In it’s simplest form, object-level security is a way to hide tables and/or columns from users.
But perspectives are also a feature that allow you to hide tables/columns from users. The difference is that hiding a table/column via perspectives does not prevent user (especially the crafty ones) from accessing the table/column via DAX or changes to the connection string. Perspectives are simply a good way to improve the user-experience by hiding clutter. They are NOT a security mechanism!
Object-level security doesn’t just “hide” tables/columns… it “secures” them. Unlike perspectives, if a table/column is secured via the Table and Column Security tab in the Role Manager window, then that user can’t access the table/column at all. It doesn’t show up in the field list when using tools like Excel or Power BI. It’s not accessible via DAX. It’s as if the table/column never existed at all.
Below is a quick look at the GUI. All you need to do is add a check mark to any column or table you wish to secure.

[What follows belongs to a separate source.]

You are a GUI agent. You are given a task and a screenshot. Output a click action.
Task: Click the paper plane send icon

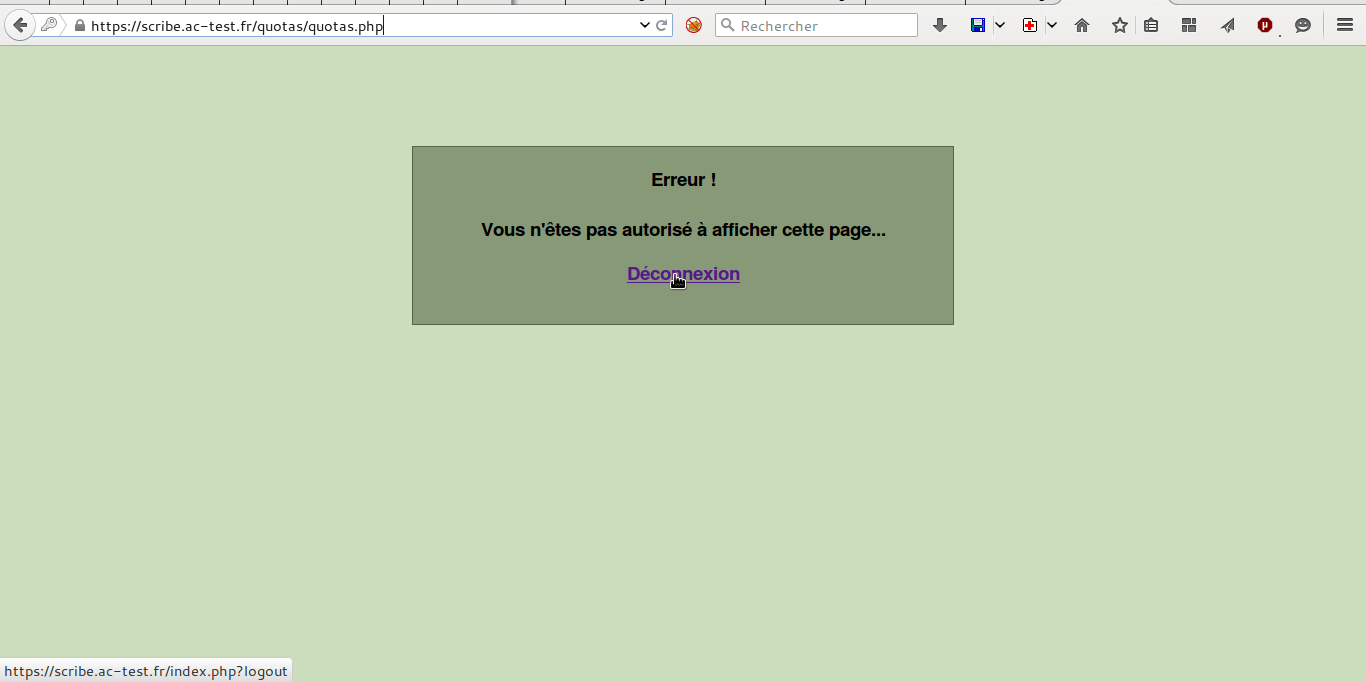[1227, 25]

At the time we installed SSAS 2017 (CTP 2.1) and upgraded the tabular model to the 1400 compatibility-level, the Analysis Services Project template for Visual Studio 2017 hadn’t (yet) been updated to allow for defining object-level security via the GUI. As such, we were forced to generate the JSON-based role definitions and apply them after model deployment (think: Excel + .NET). Fortunately, this is no longer necessary as the updated Analysis Services Project template for Visual Studio 2017 were just released last week!
What are the alternatives?
To be sure, running preview software in production was a calculated risk. We first explored alternative options…
- create separate tabular models for each security requirement.
- implement a DAX workaround shared by Darren Gosbell
Option 1 requires maintaining a several models with only minor differences across the included tables/columns while option 2 required “adjusting” nearly every measure in the model. This client’s model consists of more than 60+ tables, 1200+ columns, 250+ relationships (yes, that’s right… several accumulating snapshot fact tables), and 480+ measures… so neither of these options were particularly appealing due to the amount of developer and administration overhead required.
Note: for a model with this many objects, you NEED to be on SSAS 2016 or higher and upgrade your model(s) to the 1200 compatibility-level simply for speed increase (during development in Visual Studio) that comes from a move to the JSON-based Tabular Object Model.